Das hat es beim Fußball-Nachwuchsturnier um den Junior-Cup in Sindelfingen noch nie gegeben. Mit Vikingur Reykjavik nimmt erstmals ein Team aus Island teil.

Sindelfingen - Die jungen Männer in den roten Hoodies sind belebende Farbtupfer im sonstigen Einheits-Wintergrau unter den Besuchern im Stuttgarter Mercedes-Benz-Museum. Die Nachwuchsfußballer des isländischen Erstligisten Vikingur Reykjavik sind aber nicht nach Stuttgart gekommen, um sich den Wunsch von einem Traumauto zu erfüllen, sondern sich erstmals in das Abenteuer beim 28. U-19-Junior-Cup im Sindelfinger Glaspalast (5./6. Januar) zu stürzen.

 

Es wird eine Begegnung mit vielen Unbekannten. Witterungsbedingt spielen die Isländer zwar fast acht Monate in der Halle Fußball – aber auf Großfeld, elf gegen elf und auch der Belag ist ein anderer. „Und dann ist auch noch die Bande neu. Das wird eine spannende Aufgabe für unsere Jungs“, sagt Trainer Andri Marteinsson. Zustande kam der Kontakt über Islands Fußball-Legende Asgeir Sigurvinsson, der von 1982 bis 1990 für den VfB Stuttgart 194 Spiele absolviert hat.

Die Isländer bekommen es in der Gruppe A mit dem VfB Stuttgart, Hertha BSC und Grasshoppers Zürich zu tun. „Wir wollen Spaß haben, aber auch sehen, ob wir konkurrenzfähig sind“, sagt der Trainer. Sie sind gekommen, um zu lernen, und sie sind froh um die eine Trainingseinheit am Donnerstagabend im Glaspalast, um Gespür für das neue Terrain zu entwickeln. Vikingur ist fünfmaliger isländischer Meister bei den Profis und der amtierende Pokalsieger im U-19-Bereich.

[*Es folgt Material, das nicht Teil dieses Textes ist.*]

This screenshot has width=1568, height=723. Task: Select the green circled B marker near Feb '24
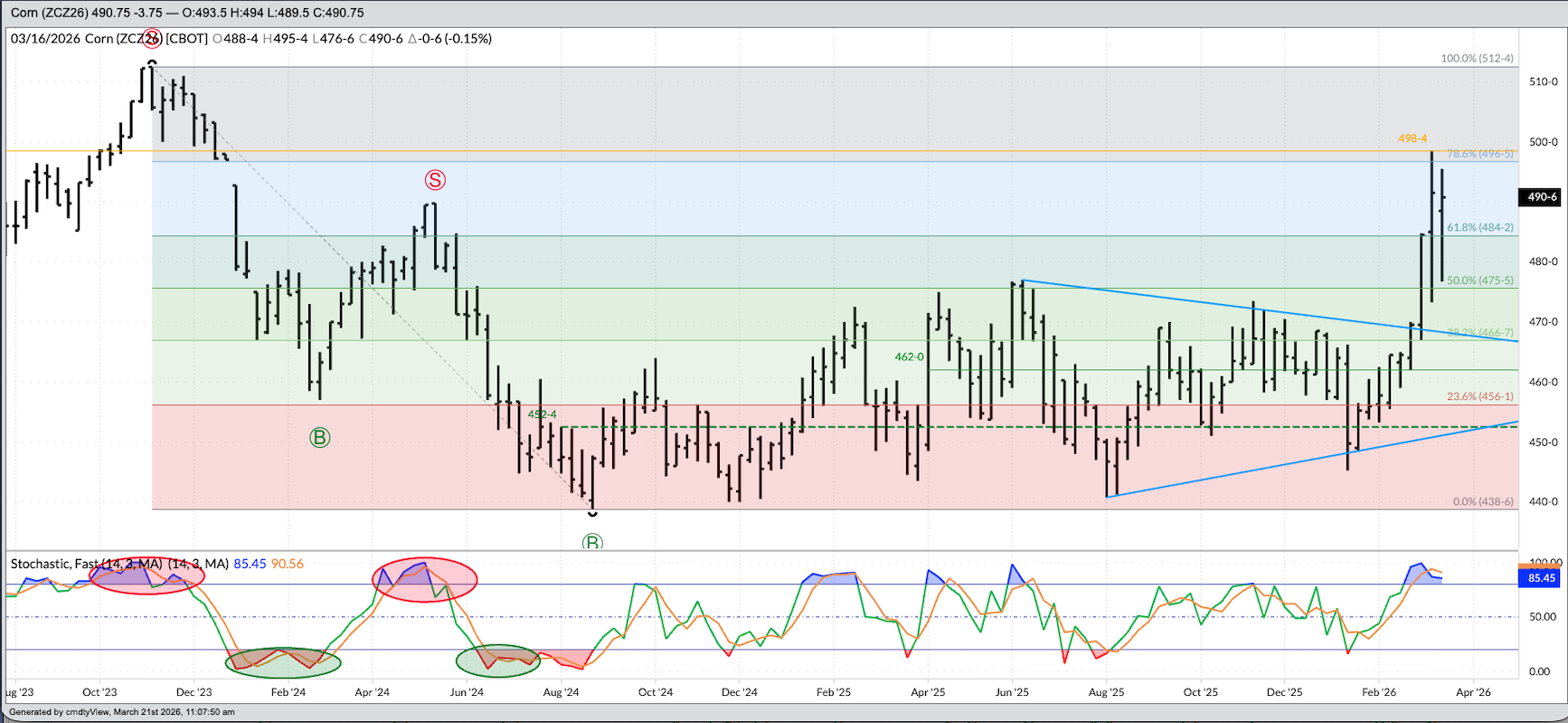point(319,438)
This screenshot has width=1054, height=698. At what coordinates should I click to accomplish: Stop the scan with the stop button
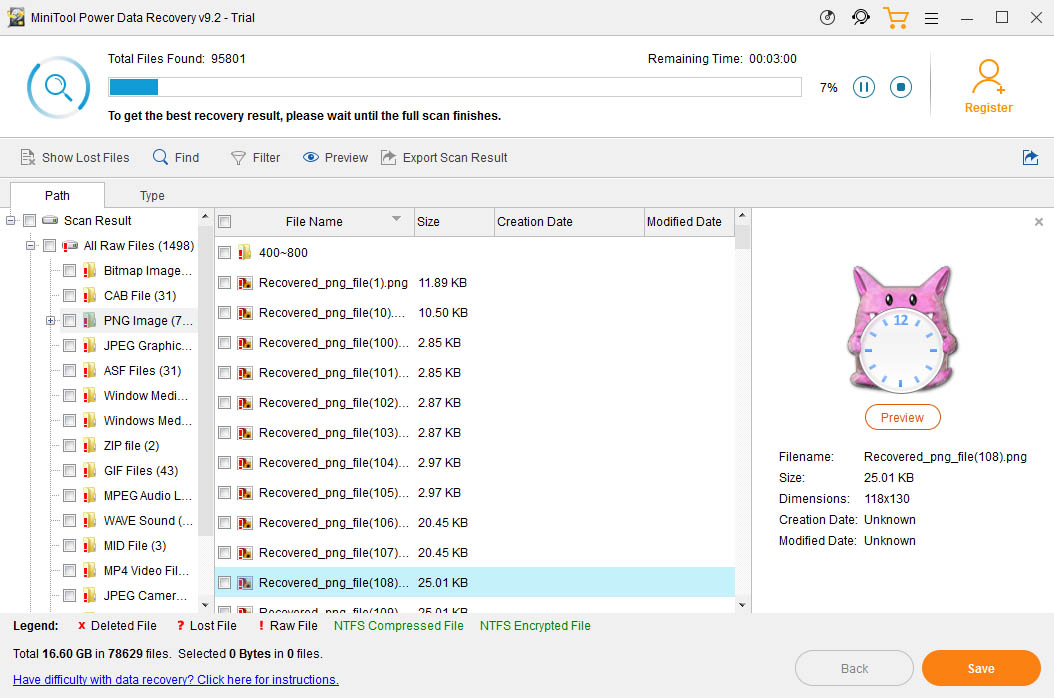point(901,87)
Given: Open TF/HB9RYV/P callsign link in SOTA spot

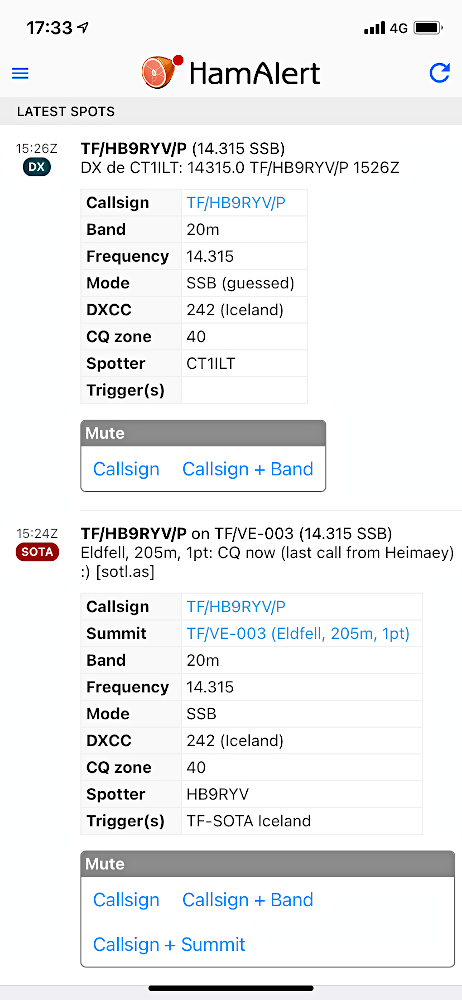Looking at the screenshot, I should pos(236,607).
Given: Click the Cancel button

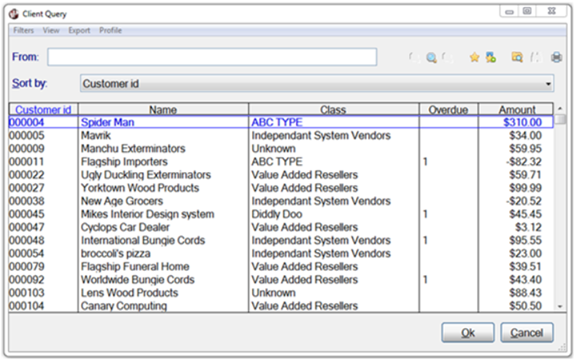Looking at the screenshot, I should pyautogui.click(x=527, y=332).
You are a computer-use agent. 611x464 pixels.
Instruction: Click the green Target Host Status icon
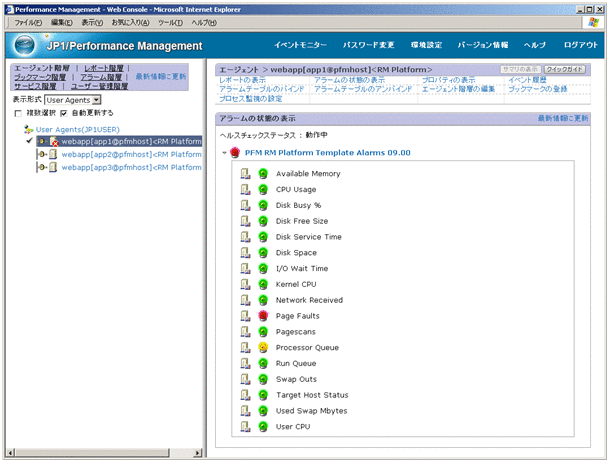pyautogui.click(x=263, y=395)
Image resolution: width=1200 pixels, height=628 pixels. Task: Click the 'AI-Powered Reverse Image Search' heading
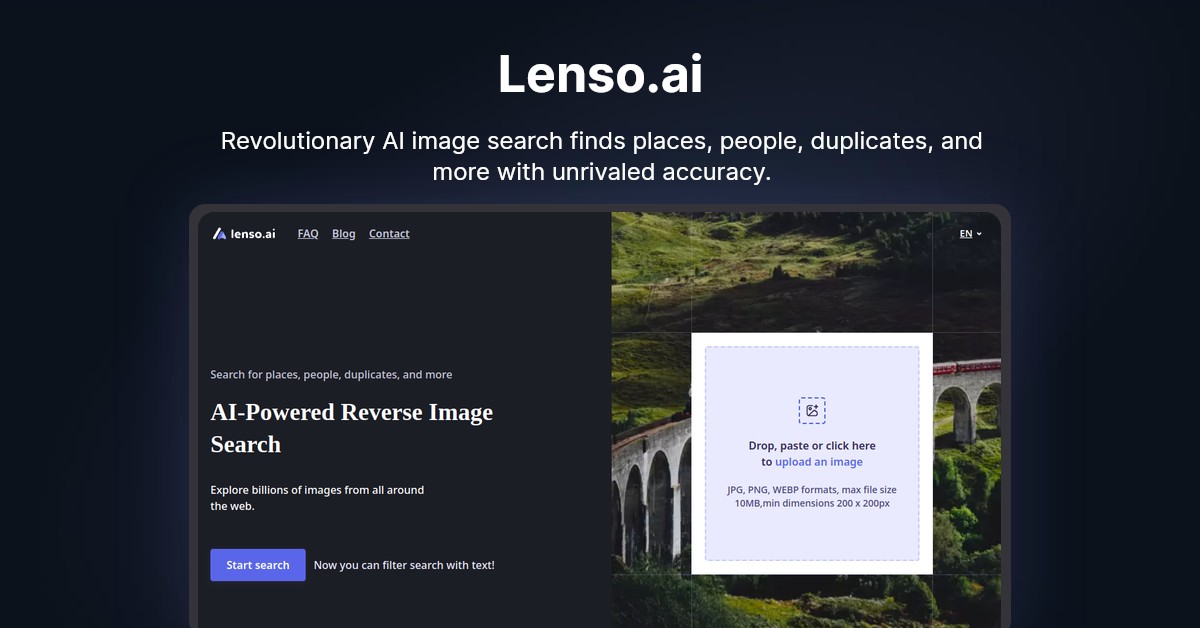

Es dürfte also „gehuht“ werden im Glaspalast. Ganz Fußballeuropa war ein wenig verliebt bei der EM in Frankreich in die selbsternannten Wikinger, als sie die Vorrunde überstanden und dann England aus dem Turnier warfen.

Island arbeitet vorbildlich

Heimir Gunnlaugsonn, der Teammanager von Vikingur sieht kein Fußballwunder darin, dass sich Island auch für die WM in Russland qualifiziert hat. Der isländische Nachwuchs wird inzwischen exzellent ausgebildet. Der isländische Fußballverband KSI begann, Kunstrasenplätze in Hallen zu bauen, auf denen Kinder und Jugendliche das ganze Jahr spielen können. Zudem braucht jeder Nachwuchscoach, und wenn es nur der Vater des Torwarts ist, eine Lizenz. Und er bekommt vom Verein oder dem Verband eine ordentliche Aufwandsentschädigung. Mittlerweile verfügt der isländische Fußballverband über rund 700 Fußballlehrer mit Uefa-Trainerlizenz. Zudem würde die isländische Presse – anders als beispielsweise in England – auch keinen Druck auf das Team ausüben. Ein Großteil der Nationalmannschaft spielt seit vielen Jahren in den Juniorenauswahlen zusammen. „Und wenn sich die Nationalmannschaft trifft, dann ist das auch ein Treffen mit Freunden“, sagt Gunnlaugsonn.

Es gibt nur etwa 50 isländische Profifußballer. Die meisten kicken in der zweiten englischen Liga oder kleineren Ligen im Ausland. „Und dann zeigt die Mannschaft, was mit Willen, Arbeit und Hingabe möglich ist“, sagt Marteinsson.

Und das soll auch die nächste Generation verinnerlichen, die sich in Sindelfingen präsentiert. Die Verantwortlichen von Vikingur Reykjavik wissen, dass sich ihre Talente dabei auch ins Schaufenster stellen und von diversen Scouts und Beratern beobachtet werden. Die Begabtesten wechseln meist zwischen 16 und 18 Jahren nach Norwegen, England, Holland oder Deutschland, weil es keine klassischen Nachwuchsleistungszentren gibt. „Wir würden sie gerne etwas länger behalten“, sagt Andri Marteinsson. Immerhin hat er mit Örvar Eggertsson, Logi Tómasson sowie Viktor Örlygur Andrason drei Jugendnationalspieler in seinen Reihen.